After Elizabeth II’s death, there was said to be a bit of muddle among the various palace aides as to who should do exactly what, as the royal households all shuffled up a notch. But nothing brings the King and the Prince of Wales together like incoming fire from Harry and Meghan. In this strange way, Harry has managed to make his paranoia real. He has convinced himself that “the firm” has conspired to destroy his marriage from day one and now, with all these hostile public performances, he acts in a way that makes it impossible for his family to do anything other than work against him. This compounds his persecution complex. Some therapist should probably suggest that to him.

Or perhaps Harry and Meghan are suffering from something similar to what the nineteenth-century French psychiatrists Charles Lasègue and Jules Falret identified as folie à deux, a disorder whereby two individuals in close association become codependent on a shared delusional system. In such cases, the shrinks say, a husband and wife can act “as a resonator, increasing the pitch of their narcissism.” Harry and Meghan aren’t just cynically fishing for empathy in the great lakes of woke America, then. They fully believe themselves to be star-crossed lovers destined to bring down structural racism — a Bonnie and Clyde against the system.
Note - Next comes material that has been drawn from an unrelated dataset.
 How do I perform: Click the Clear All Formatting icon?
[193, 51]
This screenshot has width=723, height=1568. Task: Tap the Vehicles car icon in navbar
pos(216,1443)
It’s also possible that the Sussexes realise at some level that they are fast losing that precious “clout.” The American elite can be just as snobbish as our own, and egocentric Hollywood stars aren’t all that impressed by a breakaway duchess who used to be an actress in Canada. Some newspapers gleefully reported that Harry and Meghan were “snubbed” by Barack and Michelle Obama on the occasion of the 44th president’s sixtieth birthday. “Meghan and Harry are just not in that same league of celebrity,” said the royal expert Dickie Arbiter, who monitors such matters. The point is, if influence-mad celebrities feel they must side with Harry and Meghan or William and Kate, they will probably choose the couple closer to the throne.

Meanwhile, Meghan’s much-hyped Archetypes podcast, for which Spotify paid some $25 million, has been much ridiculed. The first season ended last week, and the show has already slipped to seventeenth place in the streaming service’s top podcasts US chart.

That may or may not have something to do with the decision of Mandana Dayani, president of the Sussexes’ Archewell foundation, to stand down this week. “Dayani’s transition was mutually planned, with intent for the duke and duchess to now take full lead of their company,” said Meghan and Harry’s “global press secretary.” “They go through so many staff it’s hard to know what is going on,” says another royal insider.

Will the Harry & Meghan show follow a similar path to Archetypes — a sharp spike in interest or initial disgust followed by a slow descent into irrelevance as the algorithms catch up to the fact that people don’t really care about Meghan and Harry’s worldview? Or will the feud between Harry and William keep audiences glued throughout the Christmas period? People only ever really watch soap operas for the joy of seeing other families fight. It’s just that little bit extra-special at this time of year.